PARTIAL · real but decaying in-window
Hypothesis
After an impulse leg, the 0.618–0.65 retracement zone is a high-probability continuation entry — the "golden pocket" of fib-based courses.
Definition
\text{zone} = [\,H - 0.65\,(H-L),\; H - 0.618\,(H-L)\,], \qquad \text{impulse } \tfrac{H-L}{L} \ge 6\%
Method
Long the first touch of the zone (setup void on new high or 0.786 break), SL under 0.786, TP at the prior high. Same universe / friction / split. n = 462.
Results
| Trades | 462 |
| Win rate | 39% |
| Mean net per trade | +0.80% |
| Profit factor | 1.57 |
| t-statistic | 2.6 |
| Train / test halves | +1.22% / +0.38% |
| Random-in-uptrend control | −0.18% |
Why it (partially) works
- Strip the fib mysticism and this is buying a pullback inside a fresh impulse trend — a documented momentum effect. The 0.618 level itself is likely incidental; the conditioning on impulse is the substance.
- It beats the random-in-uptrend control by ~1pp/trade, so the timing adds real value beyond trend context.
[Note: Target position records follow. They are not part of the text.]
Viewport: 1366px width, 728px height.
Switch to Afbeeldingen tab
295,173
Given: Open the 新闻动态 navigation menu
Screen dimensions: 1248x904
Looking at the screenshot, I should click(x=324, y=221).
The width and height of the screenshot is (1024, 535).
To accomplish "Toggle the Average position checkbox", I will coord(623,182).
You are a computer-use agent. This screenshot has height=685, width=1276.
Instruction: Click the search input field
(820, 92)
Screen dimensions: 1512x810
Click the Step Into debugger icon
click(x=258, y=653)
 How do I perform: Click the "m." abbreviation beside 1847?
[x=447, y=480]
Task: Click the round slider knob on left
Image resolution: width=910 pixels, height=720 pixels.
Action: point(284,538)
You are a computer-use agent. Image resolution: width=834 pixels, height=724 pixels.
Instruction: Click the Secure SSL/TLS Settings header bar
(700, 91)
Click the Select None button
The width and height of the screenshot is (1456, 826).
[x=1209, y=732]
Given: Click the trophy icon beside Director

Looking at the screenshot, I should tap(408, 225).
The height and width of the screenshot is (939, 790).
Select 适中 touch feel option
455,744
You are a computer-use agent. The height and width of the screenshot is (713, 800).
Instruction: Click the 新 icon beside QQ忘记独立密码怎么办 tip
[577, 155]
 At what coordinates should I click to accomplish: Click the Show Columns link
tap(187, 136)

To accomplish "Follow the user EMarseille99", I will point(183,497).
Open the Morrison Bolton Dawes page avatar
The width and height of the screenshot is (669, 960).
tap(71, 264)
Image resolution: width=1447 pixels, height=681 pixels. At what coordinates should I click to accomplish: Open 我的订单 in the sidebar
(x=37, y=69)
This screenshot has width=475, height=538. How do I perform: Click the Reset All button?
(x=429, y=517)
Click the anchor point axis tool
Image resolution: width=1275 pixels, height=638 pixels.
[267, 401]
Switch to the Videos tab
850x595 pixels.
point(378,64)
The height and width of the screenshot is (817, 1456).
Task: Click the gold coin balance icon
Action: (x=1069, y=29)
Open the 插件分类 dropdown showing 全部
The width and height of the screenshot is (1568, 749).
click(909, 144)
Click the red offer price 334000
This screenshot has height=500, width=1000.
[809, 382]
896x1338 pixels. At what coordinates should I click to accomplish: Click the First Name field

- But the test half kept only a third of the train edge — consistent with regime sensitivity, thin n, or slow decay.
A real pullback-timing effect hides under the fib branding: +0.80%/trade vs a negative control. Honest caveats: one 84-day window, n=462, and the out-of-sample half is materially weaker. Tradeable edge? Marginal. "Top strategy"? No.
When a retail setup works, it usually works because it accidentally encodes an old academic effect (momentum pullback) — not because of the numerology used to sell it.